My sigh was ragged as guilt ate up my guts. “Okay, so yes. Everyone is capable of lying. But it’s a curious thing to say, don’t you think? And what’s the relationship between these two women, and… Why the heck do I feel like I just helped send a lamb to slaughter?”

“You did the right thing, Dove,” Win whispered in my ear, instantly easing my stress. “You only told Melba the facts. Most of them anyway. I know you hid some of the emotional reactions you had to the very strange proclamations Trixie made, and that Coop didn’t seem at all troubled by Hank’s body at her feet. But those aren’t necessarily needed in an investigation. Don’t your lawyers here in the states throw out anything but the facts anyway?”

I bounced my head, running a finger over my suddenly aching temples. “Sometimes they do, unless they can somehow twist the information to their advantage. But Melba knows something’s up, Win. She’s right about my theories, and she’s right that I can’t help theorizing even the smallest mystery. But no one can prove I heard what I heard. I’m hoping I can leave it at that without getting in too deep because what I heard…”

Dah,” Arkady mumbled.

Dah, indeed.

Pulling my phone from my purse, I clicked the camera icon. I’d taken pictures of the crime scene while we’d waited for the police to arrive.

I’d been so caught up with Trixie’s explanations and Coop’s strange behavior over Hank, I hadn’t had time to pay attention to the details of Hank’s body and the condition of the storage room.

Also, for a few minutes, I’d been afraid they’d had a hand in killing him, so I panicked. But I managed to get it together, and I was grateful I had, feeling the way I did now about Coop.

“I took pictures of the crime scene. We need to take them home, load them on my laptop, blow them up, and see what we can see, because you do know there’s no chance we’ll get back into that store until forensics has cleared the scene.”

“Well done, Dove, but first, I think we should head to the police station and see if we can’t lend Trixie some moral support, eh? I get the feeling she and Coop are alone in this world. I think we both know what that particular feeling is like.”

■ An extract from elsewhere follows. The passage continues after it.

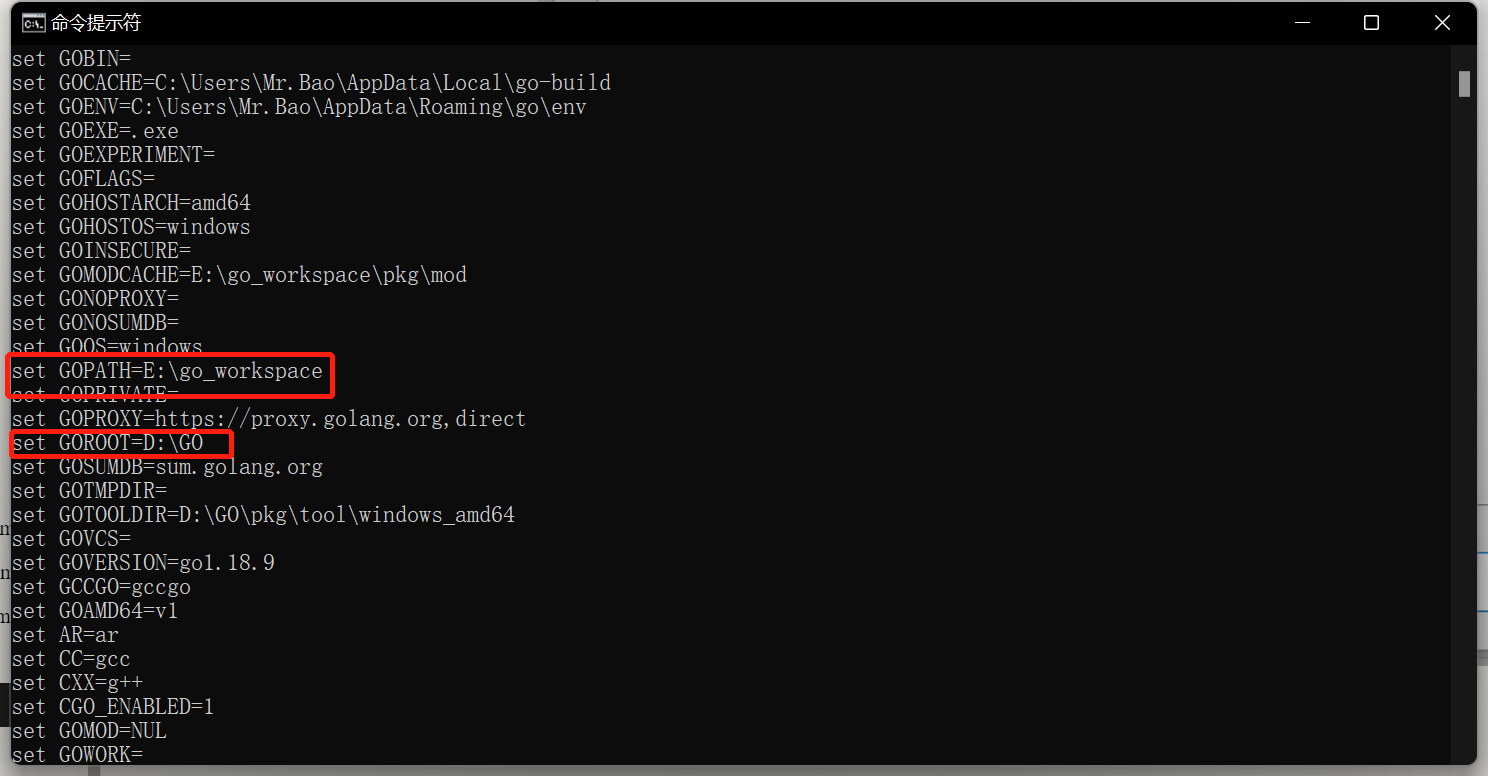Click the GOVERSION=go1.18.9 line
The image size is (1488, 776).
click(x=143, y=563)
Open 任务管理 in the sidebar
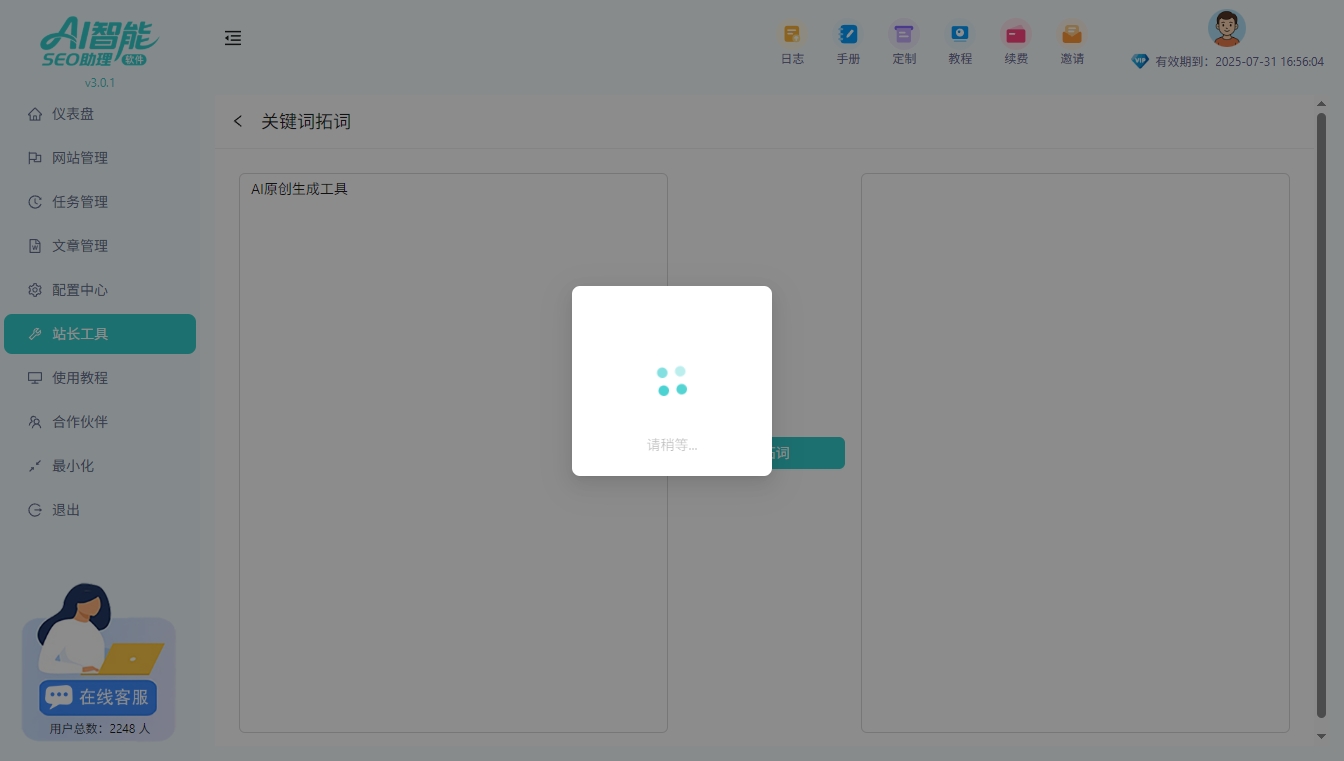Image resolution: width=1344 pixels, height=761 pixels. (x=80, y=202)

Nodding, I looked in my side-view mirror to be sure it was clear to pull out, and headed to the Eb Falls Police Station, lost in my thoughts.

None of us said a word, likely due to the fact that this was all so strange. Coop was strange. Trixie’s reactions were strange. Hank’s death was strange.

A very normal, mundane day had turned strange, but I was taking no pleasure in this. None at all. Yes, I know I’ve been a bit bored without some kind of crime to solve, but I didn’t want innocent people to get hurt in order to do it.

And I was leaning toward the idea Coop really was innocent.

As I pulled into a parking space, I watched poor Trixie run toward the entrance, her face wet with tears I could see from where I was sitting, and my heart turned over in my chest again.

Deciding it was better to wait a moment or two to compose myself before I went in waving my flag of justice, I scrolled aimlessly through the pictures I’d taken of Hank’s body.

Surprisingly, I’d managed to take decent enough shots, getting all angles of not only Hank’s body, but the room as well.

One of Hank in particular caught my eye. He was sprawled out on the floor, his legs at an awkward angle just like I remembered, but there was something near his shoulder, almost tucked under it. I used my fingers to make it larger and narrowed my eyes.

And then we all gasped.

“Are you seeing what I’m seeing, Mini-Spy?” Win asked, his tone filled with the shock coursing through my veins.

Swallowing hard, I nodded, turning my phone sideways to be sure. “I think I am. I wish I wasn’t, but I think I am.”

“Holy Toledo!” Bel chirped, pushing his way from behind the hair at the nape of my neck. “Is that what I think it is, Winterbutt?”

Dah. Is what you think it is, Fluffybutt,” Arkady retorted in somber tones.

Yep. There it was. Right there on the floor.

A tattoo gun.

And I’d lay bets, it was also the murder weapon.